Afinal, é melhor arrumar uma laranja e comprar uma Glock por 8 mil reais, do que você comprar no mercado clandestino pagando 25 mil. Então eles fizeram isso. Mas muito cidadão de bem foi influenciado pela onda armamentista.
Fazemos uma avaliação muito criteriosa para liberar armas aqui. A simples justificativa da violência, que porto dinheiro, tenho muito dinheiro, tenho empresa, tenho muitos empregados… isso não é justificativa suficiente para concedermos porte de armas.
O período mais confortável da minha vida foram os três anos em que estive nos EUA e não tinha porte de arma. Podia andar desarmado. As pessoas pedem um porte de arma e não sabem as responsabilidades que têm de andar armados. Você sai com sua família, sofre um assalto. Você vai sacar, trocar tiro? Correr o risco de seu filho tomar um tiro? A arma é uma responsabilidade muito grande. A polícia precisa ainda usar arma. Quem dera chegarmos a uma evolução como na Nova Zelândia, onde nem a polícia precisa andar armada.
Suicídio e Armas
O índice de suicídio nas corporações policiais é altíssimo. Talvez seja reflexo do acesso à arma. Você está em um momento de depressão, aí você diz, eu vou me matar. Mas se você passa por isso e está com uma arma na mão?
Feminicídio
Há no Brasil, mais acentuado no Espírito Santo, uma cultura machista absurda. Isso envolve muita coisa. Os jovens não aceitam frustração, não são preparados para superar as frustrações. Crescem em famílias que nunca disseram não, onde o menino é um reizinho. Junta isso à cultura machista que ele tem que ser o pegador. Ele não ouve um não em casa. Quando começa a namorar e recebe um não, ele, opa, mas nem minha mãe, nem meu pai nunca falaram um não para mim… . Quem é você para falar não? Então, ele acha dono da menina.
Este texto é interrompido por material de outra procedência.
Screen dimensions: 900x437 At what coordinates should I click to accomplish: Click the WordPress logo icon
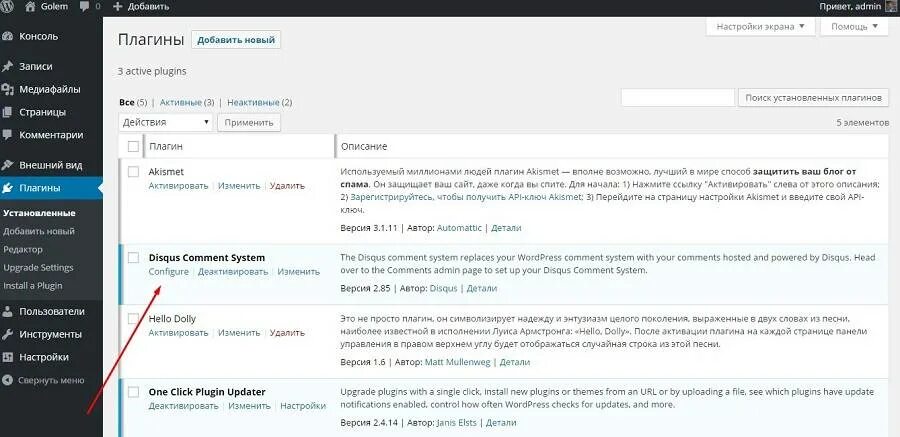(x=7, y=6)
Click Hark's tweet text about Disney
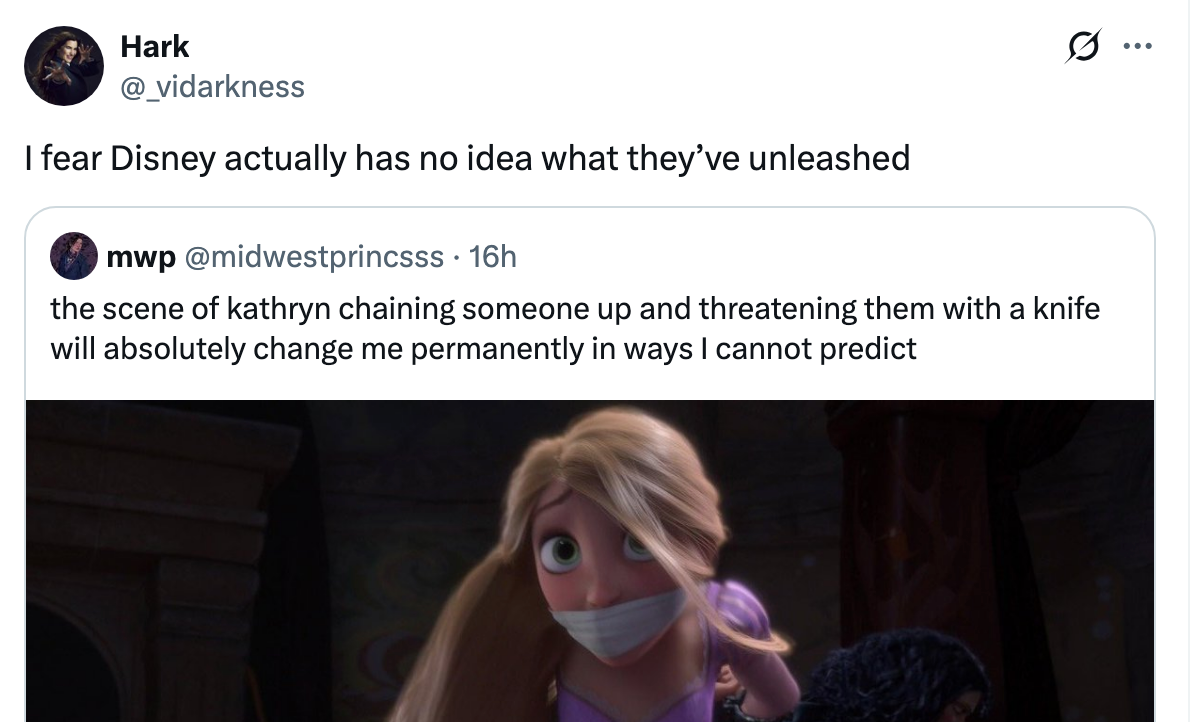Viewport: 1190px width, 722px height. coord(468,157)
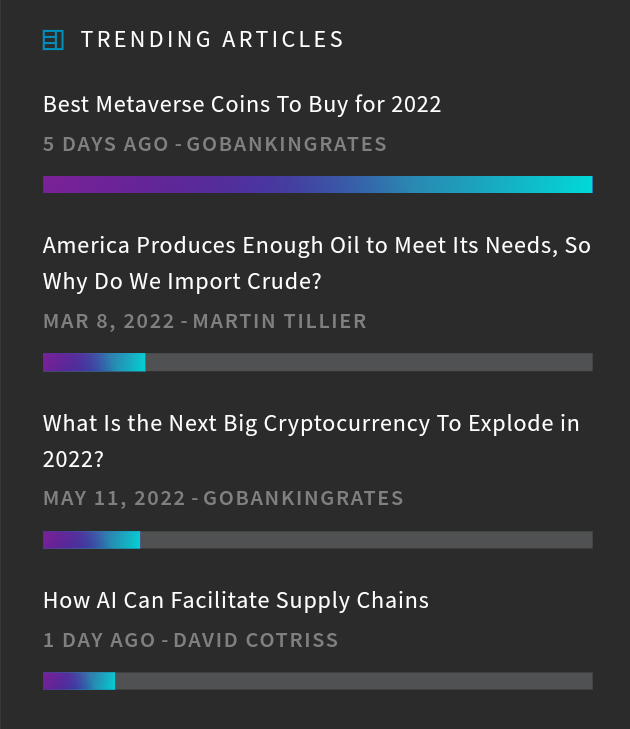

Isso acaba descambando para essa violência absurda. Com as meninas totalmente fragilizadas na mão de doentes. Na visão desses ‘loucos’, eles acham que essas meninas ainda têm o que mereceu….
As famílias precisam colocar esses limites nas crianças, nos meninos. E a menina saber que ela é dona do corpo dela e se ela entrar em um relacionamento abusivo, ter apoio e saber que não irá precisar dessa submissão.
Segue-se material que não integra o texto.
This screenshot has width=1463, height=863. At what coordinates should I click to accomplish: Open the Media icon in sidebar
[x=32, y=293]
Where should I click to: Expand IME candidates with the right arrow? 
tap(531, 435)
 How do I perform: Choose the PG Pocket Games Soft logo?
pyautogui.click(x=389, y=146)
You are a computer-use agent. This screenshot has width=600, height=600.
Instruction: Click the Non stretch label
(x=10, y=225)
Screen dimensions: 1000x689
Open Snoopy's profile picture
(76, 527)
FICO – Força Integrada de Combate ao Crime Organizado
A Força Tarefa, hoje chama Fico. PF, PRF, PM, Polícia Penal, PC e no ES é o único estado que as guardas municipais da Grande Vitória também participam. Uma força tarefa contra as organizações criminosas. Todos aqui na Superintendência. Iniciamos em novembro de 2021 e em março de 2023 o governo do estado aderiu também. É uma forma da Polícia Federal assumir um protagonismo em um tipo de crime que não é nossa atribuição, que é o combate à criminalidade violenta. Como? Focamos no tráfico de armas, tráfico de drogas … o pessoal está o tempo inteiro aqui investigando… o guarda municipal, o policial federal, todos investigando. O delegado representa o mandato e eles cumprem. É papel também da FICO identificar o patrimônio e o financiamento da organização criminosa. Não adianta aprendermos a droga e prender o criminoso se ele mantém o poder financeiro, ele continua fazendo a gestão do crime até dentro da cadeia.
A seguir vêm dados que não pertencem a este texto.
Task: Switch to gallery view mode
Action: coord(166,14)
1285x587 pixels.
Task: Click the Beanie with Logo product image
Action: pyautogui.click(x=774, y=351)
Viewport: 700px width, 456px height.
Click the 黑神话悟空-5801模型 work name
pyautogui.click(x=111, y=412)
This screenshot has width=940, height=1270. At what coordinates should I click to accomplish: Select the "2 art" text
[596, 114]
É uma comissão composta pela Polícia Federal, pela Marinha, Secretaria de Segurança Pública, pelo responsável pela Segurança do Porto, autoridade portuária (Vports), para fazer a segurança dos portos.
“Como o Espírito Santo é muito rico em portos, a Cesportos ganha uma projeção e importância muito grande. Há uma conexão forte entre PF e Cesportos, portanto a PF é a coordenadora, que agora passou a ser eu. Para ter ideia, nos últimos dois anos foram apreendidas 5 toneladas de cocaína nos portos do Espírito Santo, isso tudo impacta na atividade econômica. São as organizações criminosas que utilizam a rede portuária para enviar cocaína para Europa. É importante cada vez mais o trabalho da Cesportos junto aos órgãos de segurança.
Cada porto, mesmo privado, tem sua segurança independente. Mas que são obrigadas a submeter o plano de segurança à Cesportos e aí o colegiado aprova esse plano. E precisa ser readequado a cada vez que é identificado algum risco ou acontece algum incidente, acidente, encontro de drogas.